(Bloomberg) -- Russia’s central bank kept interest rates unchanged and repeated guidance that it will consider a hike in the coming months even with inflation poised to fall to its target already in March.

In a statement accompanying the decision on Friday, the central bank said higher borrowing costs could soon be in play “if pro-inflation risks intensify,” almost word-for-word how it described policy plans in February. The benchmark rate was kept at 7.5% for a fourth straight meeting, in line with the forecasts of all economists surveyed by Bloomberg. 

“Accelerating fiscal spending, deteriorating terms of foreign trade and the situation in the labor market continue to pose pro-inflation risks,” the central bank said. “The overall balance of inflation risks has remained essentially the same since the previous board meeting.”

Governor Elvira Nabiullina has previously signaled that hikes are on the agenda should inflation come under pressure. But the prospect of higher rates is growing less immediate, even as threats to the economy from the war in Ukraine prompt policymakers to keep up their hawkish rhetoric.

Top of mind for Nabiullina is the enormous surge of budget expenditure and labor shortages as a result of the Kremlin’s call-up of men to fight in Ukraine. Official borrowing costs haven’t changed since the central bank delivered 12.5 percentage points of cuts in six steps to bring rates below their pre-war level. 

Path Ahead

While economists at banks including UBS Group AG, Barclays Plc and Morgan Stanley predict a hike already next quarter, a wider consensus is forming that the benchmark will stay at 7.5% or even fall in the months ahead. 
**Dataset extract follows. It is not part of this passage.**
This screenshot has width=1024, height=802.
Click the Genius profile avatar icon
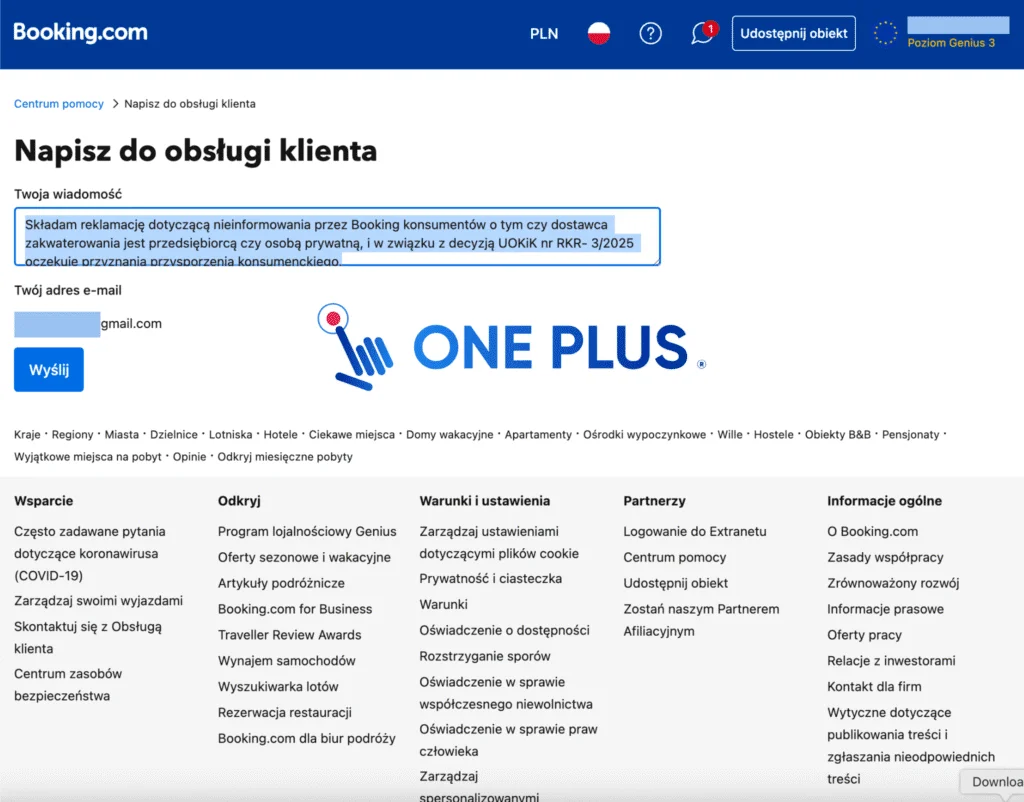885,33
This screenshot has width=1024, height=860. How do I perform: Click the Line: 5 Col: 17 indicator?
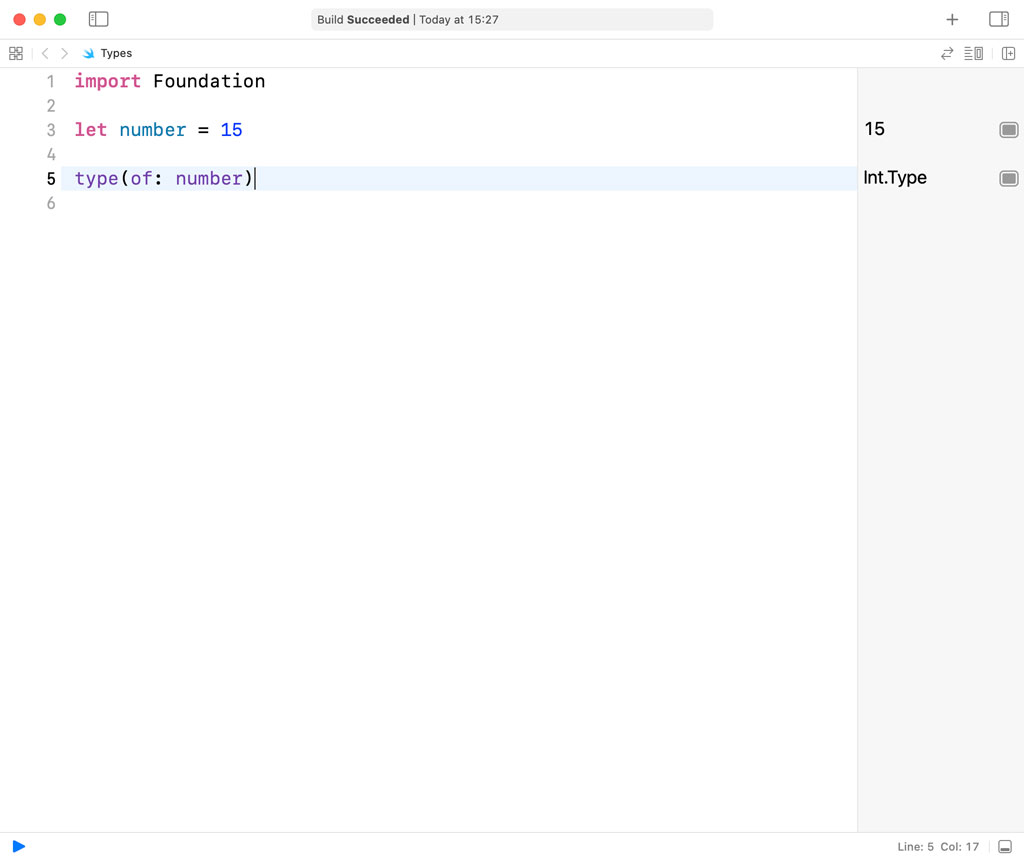[938, 846]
The Bank of Russia last raised rates in the immediate aftermath of the invasion in February 2022.

The challenges to the economy are playing out in the currency market. The ruble has lost nearly a third of its value against the dollar since last June in the second-worst performance in emerging markets after Argentina’s peso.

The Russian currency maintained losses after the decision on Friday and traded 0.3% weaker as of 2:43 p.m. in Moscow.

What Bloomberg Economics Says...

“February’s inflation data has provided the central bank a solid reason to hold interest rates steady. It also decreases the odds of a hike in April, as the Bank of Russia tends to wait for at least a quarter of inflation prints in excess of its target, before lifting rates.”

—Alexander Isakov, Russia economist. For more, click here

For now, price pressures probably don’t yet warrant any action from the central bank.

The statistical effect of a high base last year means annual inflation could already drop below the central bank’s 4% goal in March, according to Bloomberg Economics, before rebounding toward the end of the year.

Price-growth expectations for a year ahead, a key factor for policymakers, have dropped to the lowest since 2021. Weekly inflation has even turned negative and an annualized, seasonally adjusted measure of price growth is already below target.

Even so, economic risks from the war are keeping the central bank on alert.

The budget is in a deep deficit so far this year, though changes in the way the government taxes oil companies and a planned windfall levy will give it more cash to cover spending. Lower prices for Russian commodity exports and new restrictions on energy shipments have meanwhile brought the current-account surplus sharply lower.

“The central bank’s rhetoric hasn’t changed despite an easing of the inflationary background,” said Natalia Lavrova, chief economist at BCS Financial Group. “The disinflation of late February-early March was balanced out by increased pro-inflationary risks as a result of further destabilization in external conditions.”

(Updates with central bank comment in fourth paragraph, economist quote in final.)